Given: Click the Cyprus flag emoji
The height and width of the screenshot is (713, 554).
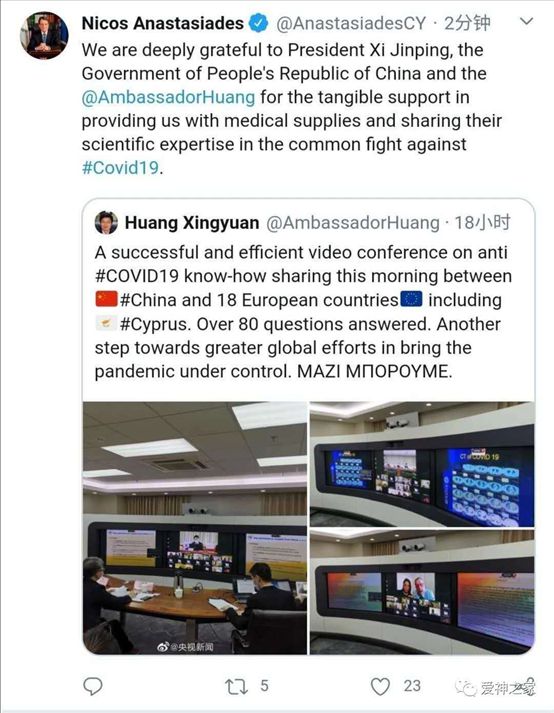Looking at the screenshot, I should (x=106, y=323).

* * *

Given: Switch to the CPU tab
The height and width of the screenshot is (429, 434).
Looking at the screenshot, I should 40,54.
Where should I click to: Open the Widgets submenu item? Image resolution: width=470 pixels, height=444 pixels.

**Exercise prompt**: Of the entries above, repeat exactly the lines between the line with "Given: Switch to the CPU tab" and the line with "Where should I", inclusive, and no others.

**Exercise result**:
Given: Switch to the CPU tab
The height and width of the screenshot is (429, 434).
Looking at the screenshot, I should 40,54.
Where should I click to: Open the Widgets submenu item? Image resolution: width=470 pixels, height=444 pixels.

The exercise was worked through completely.